## EXTRACT PROVIDED
▬▬▬

Data Engineering

  1. In Kinesis Data Stream, number_of_shards = max (incoming_write_bandwidth_in_KB/1000, outgoing_read_bandwidth_in_KB/2000)


    incoming_write_bandwidth_in_KB = average_data_size_in_KB multiplied by the number_of_records_per_seconds.

    outgoing_read_bandwidth_in_KB = incoming_write_bandwidth_in_KB multiplied by the number_of_consumers.

  2. Glue cannot write the output in RecordIO-Protobuf format. Lambda is not suited for long-running processes such as the task of transforming 1TB data into RecordIO-Protobuf format. Kinesis Firehose is not meant to be used for batch processing use cases and it cannot write data in RecorIO-Protobuf format. Apache Spark (running on the EMR cluster in this use-case) can write the output in RecorIO-Protobuf format.

  3. Glue’s FindMatches feature is a new way to perform de-duplication as part of Glue ETL, and is a simple, server-less solution to the problem.

  4. AWS Glue does not support timestream as the source input type.

  5. Converting the data to recordIO-protobuf file type can significantly improve the training time with a marginal increase in cost to store the recordIO-protobuf data on S3. Spinning up EMR clusters would be costly and require complex infrastructure maintenance.

  6. For those SageMaker supervised learning algorithms which require the training data to be in CSV format, the target variable should be in the first column and it should not have a header record.

  7. Kinesis Firehose can transform data to Parquet format and store it on S3 without provisioning any servers. Also this transformed data can be read into an Athena Table via a Glue Crawler and then the underlying data is readily available for ad-hoc analysis. Although Glue ETL Job can transform the source data to Parquet format, it is best suited for batch ETL use cases and it’s not meant to process streaming data. EMR cluster is not an option as the company does not want to manage the underlying infrastructure.

  8. Athena performs much more efficiently and at lower cost when using columnar formats such as Parquet or ORC, and that Kinesis Firehose has the ability to convert JSON data to Parquet or ORC format on the fly.

  9. Athena supports a wide variety of data formats such as CSV, JSON, ORC, Avro, or Parquet.

  10. Athena automatically executes queries in parallel, so that you get query results in seconds, even on large dataset; Athena leverages Hive for partitioning data. There are two types of cost controls in Amazon Athena:

    per-query limit

    – per-workgroup limit

    If the query in Athena exceeded the limit, all the succeeding queries will be canceled. Therefore, the type of cost control you need to use is the per-query limit or the per query data usage control. The per-query control limit specifies the total amount of data scanned per query. You can create only one per-query control limit in a workgroup, and it applies to each query that runs in it.

  11. Athena integrates with Amazon QuickSight for easy data visualization.

  12. Kinesis Data Firehose needs the following three elements to convert the input data format to Parquet/ORC format:

    1. Deserializer to read JSON data (Input must be in JSON only, If not use a lambda to convert to JSON),

    2. Schema using AWS Glue to interpret the input data,

    3. Serializer to convert the data to target columnar storage format (Parquet/ORC).

  13. A Glue crawler connects to the data store that can be Amazon S3, RDS, Redshift, DynamoDB, or JDBC (Java Database Connectivity Interface).

▬▬▬

## WRITTEN TASK
In the data engineering notes, condense the paragraph that begins "Kinesis Firehose can transform data to Parquet format" into a bulleted list that keeps its main facts.

[Click-target data]
▬▬▬

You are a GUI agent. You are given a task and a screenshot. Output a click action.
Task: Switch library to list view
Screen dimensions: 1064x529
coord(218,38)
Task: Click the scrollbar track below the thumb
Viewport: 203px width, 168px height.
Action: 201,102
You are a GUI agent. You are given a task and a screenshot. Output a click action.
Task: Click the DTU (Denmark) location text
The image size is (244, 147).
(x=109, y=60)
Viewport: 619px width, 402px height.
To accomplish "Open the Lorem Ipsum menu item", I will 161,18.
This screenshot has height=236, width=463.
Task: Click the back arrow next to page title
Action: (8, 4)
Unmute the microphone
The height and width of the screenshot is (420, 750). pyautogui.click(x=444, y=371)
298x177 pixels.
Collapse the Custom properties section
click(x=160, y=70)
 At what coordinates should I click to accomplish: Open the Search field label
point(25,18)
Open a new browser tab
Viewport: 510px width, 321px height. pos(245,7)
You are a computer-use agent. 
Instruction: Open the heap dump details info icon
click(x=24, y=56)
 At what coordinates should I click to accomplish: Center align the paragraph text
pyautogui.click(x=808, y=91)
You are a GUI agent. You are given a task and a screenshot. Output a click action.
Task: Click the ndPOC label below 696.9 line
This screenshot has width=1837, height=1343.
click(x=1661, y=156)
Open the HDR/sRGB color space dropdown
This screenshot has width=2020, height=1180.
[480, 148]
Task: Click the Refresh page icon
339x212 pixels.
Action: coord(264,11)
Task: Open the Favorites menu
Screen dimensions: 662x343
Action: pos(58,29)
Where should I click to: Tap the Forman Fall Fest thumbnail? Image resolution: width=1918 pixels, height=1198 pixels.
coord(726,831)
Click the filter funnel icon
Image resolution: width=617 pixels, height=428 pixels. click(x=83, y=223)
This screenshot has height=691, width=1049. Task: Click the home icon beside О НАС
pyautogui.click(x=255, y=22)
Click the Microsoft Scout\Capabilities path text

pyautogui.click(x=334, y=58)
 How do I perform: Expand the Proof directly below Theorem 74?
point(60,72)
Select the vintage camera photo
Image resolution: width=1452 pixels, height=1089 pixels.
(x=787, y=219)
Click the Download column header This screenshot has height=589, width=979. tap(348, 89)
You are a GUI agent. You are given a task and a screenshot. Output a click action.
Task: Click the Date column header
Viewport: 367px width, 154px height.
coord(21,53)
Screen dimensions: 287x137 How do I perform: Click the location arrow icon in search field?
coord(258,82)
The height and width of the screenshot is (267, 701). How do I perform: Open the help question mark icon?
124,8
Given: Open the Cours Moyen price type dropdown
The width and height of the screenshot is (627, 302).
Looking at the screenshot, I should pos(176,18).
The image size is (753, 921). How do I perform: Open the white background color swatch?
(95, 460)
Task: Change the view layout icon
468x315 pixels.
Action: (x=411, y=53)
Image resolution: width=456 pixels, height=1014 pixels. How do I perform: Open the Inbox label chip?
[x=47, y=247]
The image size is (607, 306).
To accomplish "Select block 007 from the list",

▬▬▬

## RESULT FOR THIS EXERCISE
- Kinesis Firehose converts data to Parquet and stores it on S3 without any servers to provision.
- A Glue Crawler can read the converted data into an Athena table, making it available for ad-hoc analysis.
- A Glue ETL Job can also produce Parquet, but it is best suited to batch ETL and is not meant for streaming data.
- An EMR cluster is not an option because the company does not want to manage the underlying infrastructure.